** Opening Information given block **

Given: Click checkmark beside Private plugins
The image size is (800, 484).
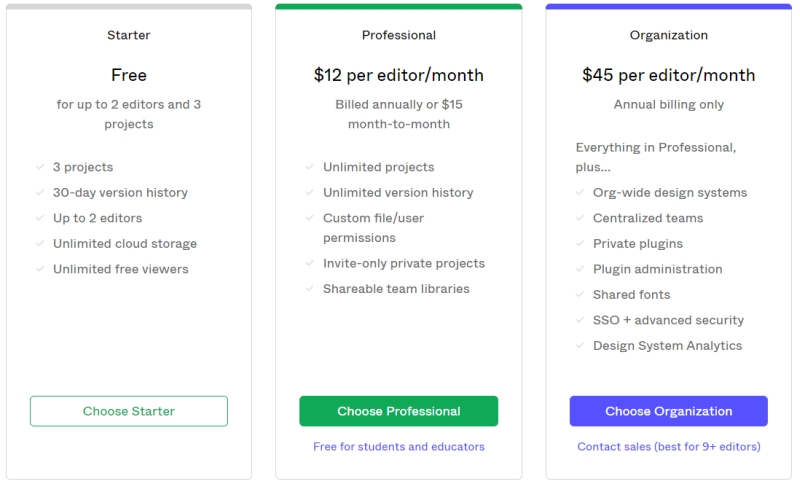Looking at the screenshot, I should (580, 243).
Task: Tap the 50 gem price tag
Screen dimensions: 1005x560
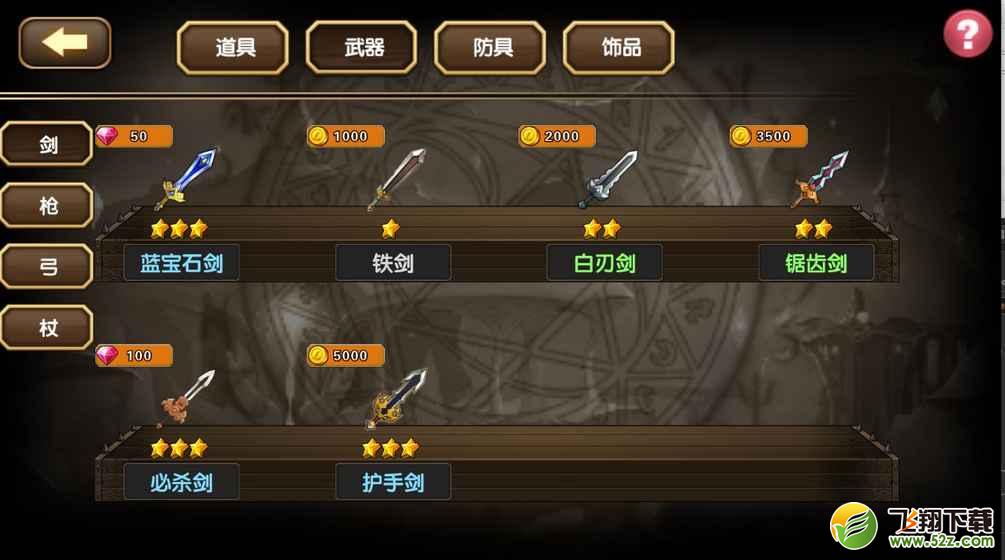Action: point(134,136)
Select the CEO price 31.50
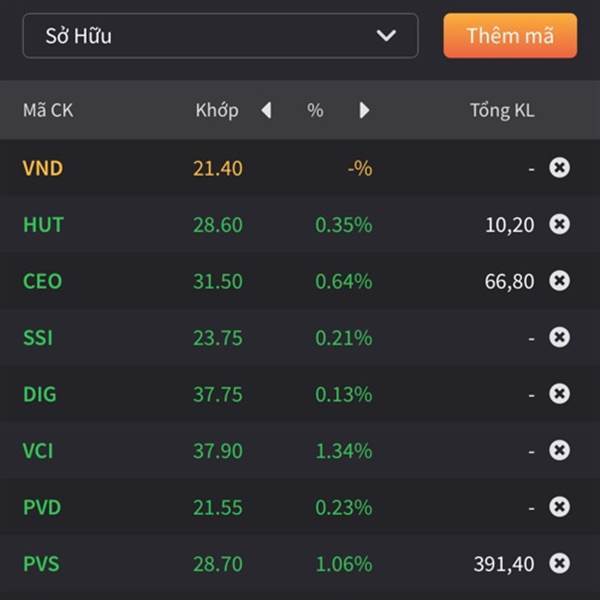 218,281
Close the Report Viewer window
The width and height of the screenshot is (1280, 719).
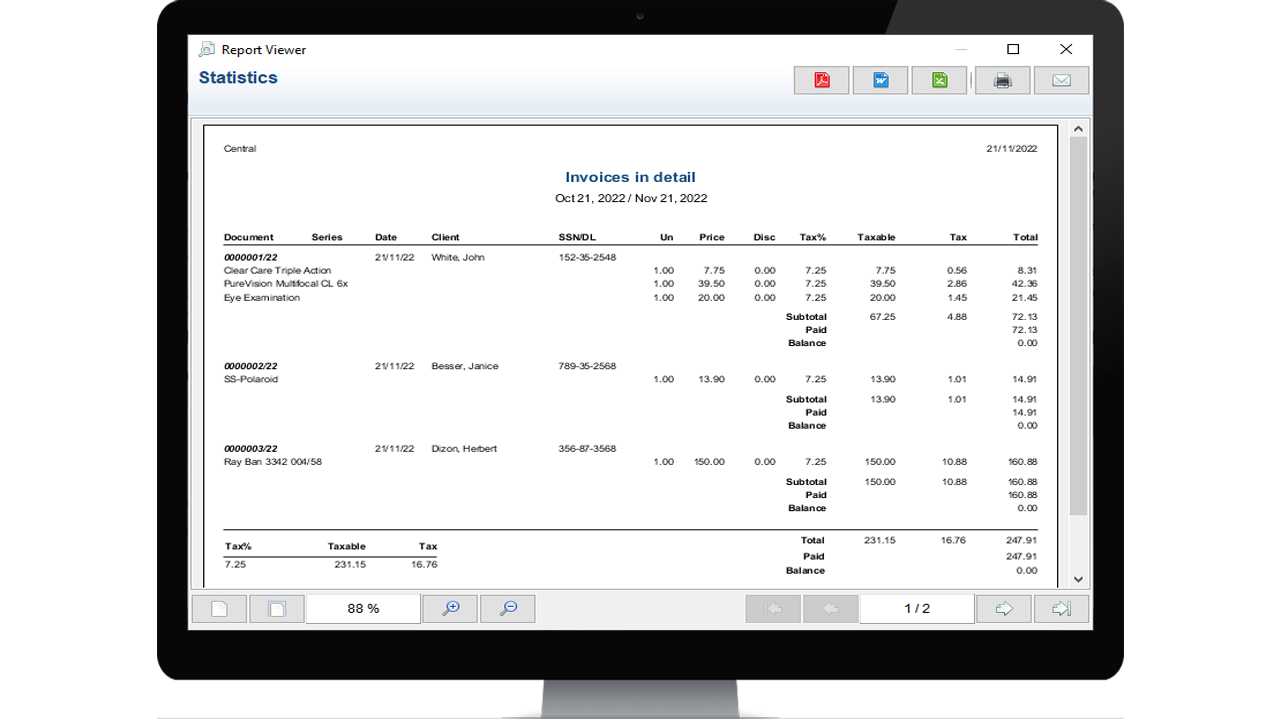pos(1066,49)
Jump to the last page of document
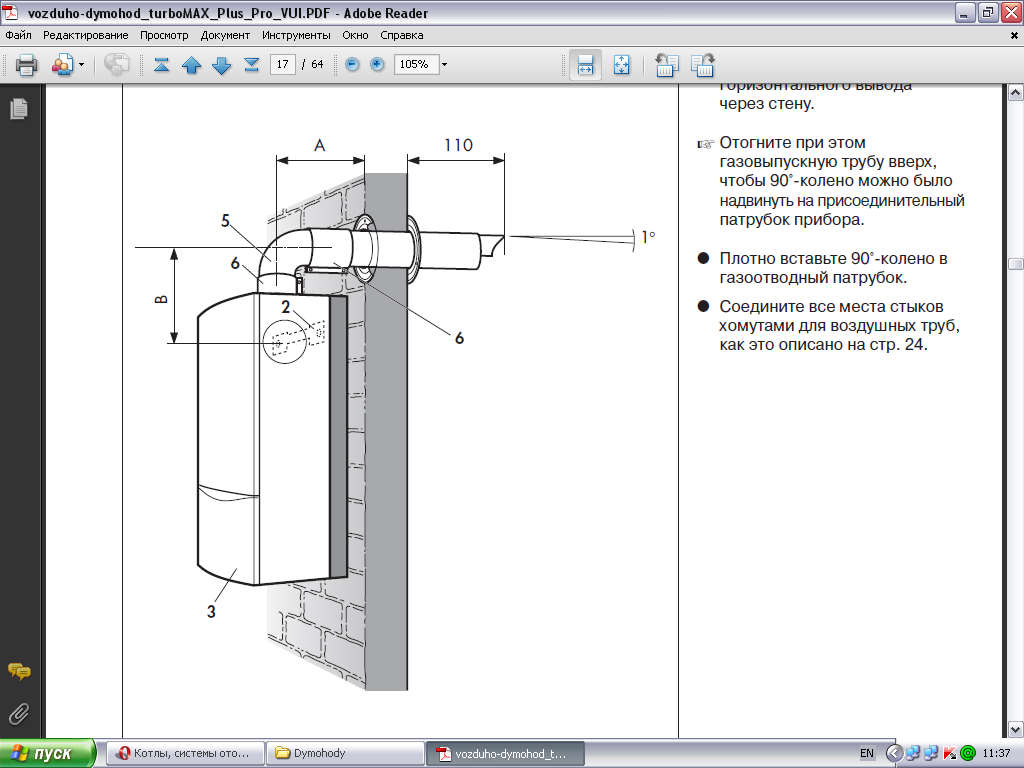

** Closing Information given block **

What to do: Transcribe the listing in full. Leave the pictures out.

Written solution:
Given: Click checkmark beside Private plugins
The image size is (800, 484).
Looking at the screenshot, I should (580, 243).
Task: Tap the 50 gem price tag
Screen dimensions: 1005x560
Action: point(134,136)
Select the CEO price 31.50
 218,281
Close the Report Viewer window
The width and height of the screenshot is (1280, 719).
pos(1066,49)
Jump to the last page of document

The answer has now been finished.